I stood still and cold and never said one word, but a pain hit into my
heart that I didn't know I was strong enough to stand and still live.

"When did you find it out?" I asked; and I was surprised at the cool
note that sounded in my voice and made it like Father's when he talks
business.

"Just now," he answered me over Roxanne's head that was buried on his
shoulder. "I stopped down-town to help Judge Luttrell with a brief
that he was writing and came home only a few minutes ago. The thief
was in the shed between the time I went on the hay ride and now. I was
in the shed just before I started."

I don't know how I said good-night to them; but I did the best I
could, and came home through the moonlight with a great heaviness of
heart and feet. I dreaded to see Father, and yet longed for him in a
way I never did before in all my life. If anything awful is true, then
he is more mine than ever. But it can't be! And when I looked for him
I found him - in a way I never had before. He was standing at my
mother's door and the great big man was crying just like a girl, with
his shoulders shaking and big sobs coming.

"Bess, Bess," he sobbed Mother's name under his breath, "she's going
to be a grown woman and I don't know what to do without you. Ten long
years. Oh, Bess!"

Yes, I suppose I'm nearer a grown woman than most girls of my age, and
I'm tall enough to take a big man in my arms, which are so long and
thin as to be a joke, and hold him close enough to make the sobs stop
coming.

"Now, Phil, I leave it to you if you are not enough to upset any man,
with your moonlight picnics and folderols," Father said, in just a few
seconds from the time I hugged him up. He was both laughing and
sniffling into his handkerchief at the same time, and I had a lovely
Lovelace Peyton feeling about him, because he looked so young and
ashamed of himself for being caught crying.

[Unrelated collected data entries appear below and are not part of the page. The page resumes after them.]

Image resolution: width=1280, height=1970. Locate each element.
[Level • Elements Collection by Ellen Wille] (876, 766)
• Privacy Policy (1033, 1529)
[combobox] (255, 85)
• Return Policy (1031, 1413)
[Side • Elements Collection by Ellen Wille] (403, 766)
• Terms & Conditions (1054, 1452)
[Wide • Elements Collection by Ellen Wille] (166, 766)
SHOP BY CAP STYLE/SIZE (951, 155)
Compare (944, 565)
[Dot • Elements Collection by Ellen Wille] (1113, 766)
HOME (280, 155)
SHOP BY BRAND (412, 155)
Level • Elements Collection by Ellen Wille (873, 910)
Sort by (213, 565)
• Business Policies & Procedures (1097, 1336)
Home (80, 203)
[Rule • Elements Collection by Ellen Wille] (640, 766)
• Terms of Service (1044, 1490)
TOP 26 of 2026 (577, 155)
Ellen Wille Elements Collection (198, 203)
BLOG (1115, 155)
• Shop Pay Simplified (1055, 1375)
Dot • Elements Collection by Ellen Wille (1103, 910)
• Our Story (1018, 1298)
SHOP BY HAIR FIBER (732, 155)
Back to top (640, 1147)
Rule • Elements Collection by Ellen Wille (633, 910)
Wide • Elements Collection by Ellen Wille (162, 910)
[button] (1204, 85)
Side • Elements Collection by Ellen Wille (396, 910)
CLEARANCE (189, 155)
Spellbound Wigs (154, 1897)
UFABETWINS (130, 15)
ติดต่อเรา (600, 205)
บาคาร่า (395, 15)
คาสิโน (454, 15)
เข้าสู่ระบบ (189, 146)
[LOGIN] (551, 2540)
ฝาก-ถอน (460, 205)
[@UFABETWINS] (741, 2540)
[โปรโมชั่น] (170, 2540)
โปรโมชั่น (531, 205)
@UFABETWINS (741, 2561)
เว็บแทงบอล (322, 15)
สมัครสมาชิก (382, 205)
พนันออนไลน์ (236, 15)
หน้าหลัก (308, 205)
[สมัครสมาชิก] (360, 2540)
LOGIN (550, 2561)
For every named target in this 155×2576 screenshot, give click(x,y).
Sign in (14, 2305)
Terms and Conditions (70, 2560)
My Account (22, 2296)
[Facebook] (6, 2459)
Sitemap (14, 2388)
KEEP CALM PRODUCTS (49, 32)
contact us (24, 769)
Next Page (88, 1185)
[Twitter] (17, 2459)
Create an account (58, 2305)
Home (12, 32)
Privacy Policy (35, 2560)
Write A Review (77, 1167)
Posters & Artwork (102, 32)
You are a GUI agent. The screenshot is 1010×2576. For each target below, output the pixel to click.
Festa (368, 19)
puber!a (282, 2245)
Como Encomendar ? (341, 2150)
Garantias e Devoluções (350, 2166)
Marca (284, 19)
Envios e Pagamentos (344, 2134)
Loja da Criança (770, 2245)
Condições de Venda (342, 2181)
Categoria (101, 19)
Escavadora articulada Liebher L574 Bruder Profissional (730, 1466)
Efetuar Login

"I'm just as much your son as I ever was, Father," I said with a gulp
and a lump in my own throat. "I'm never going to be a daughter, if you
don't want one."

"I do, Phyllis, I do; but I want the son-girl sometimes, too. You go
to bed." And with a sound hug that nearly broke my ribs, as neither he
nor I were used to them, he went into his room and shut his door
decidedly.




CHAPTER VI


A serious disposition can make more trouble for itself by its own
seriousness than all the misfortunes that come can make for it. If I
had just a little touch of Roxanne Byrd's foamy spirits, I would be a
much more comfortable companion for myself. All night I lay awake,
anchored in the middle of the huge old Byrd bedstead, and sorrowed
over the misfortune that had come to Roxanne and the Idol. Over and
over I went in my mind to see where I could clear Mr. Rogers of my
suspicions until my thoughts were so pale in color that I could hardly
make them out, and at last I fell asleep in despair.

In the morning I dressed so slowly that it was nine o'clock before I
was buttoned into my dress and felt that I could go over and help
Roxanne bear the calamity. It was Saturday, so I knew she would need
help in doing all the things she leaves undone until this blessed day
of relief from school cares and responsibilities comes.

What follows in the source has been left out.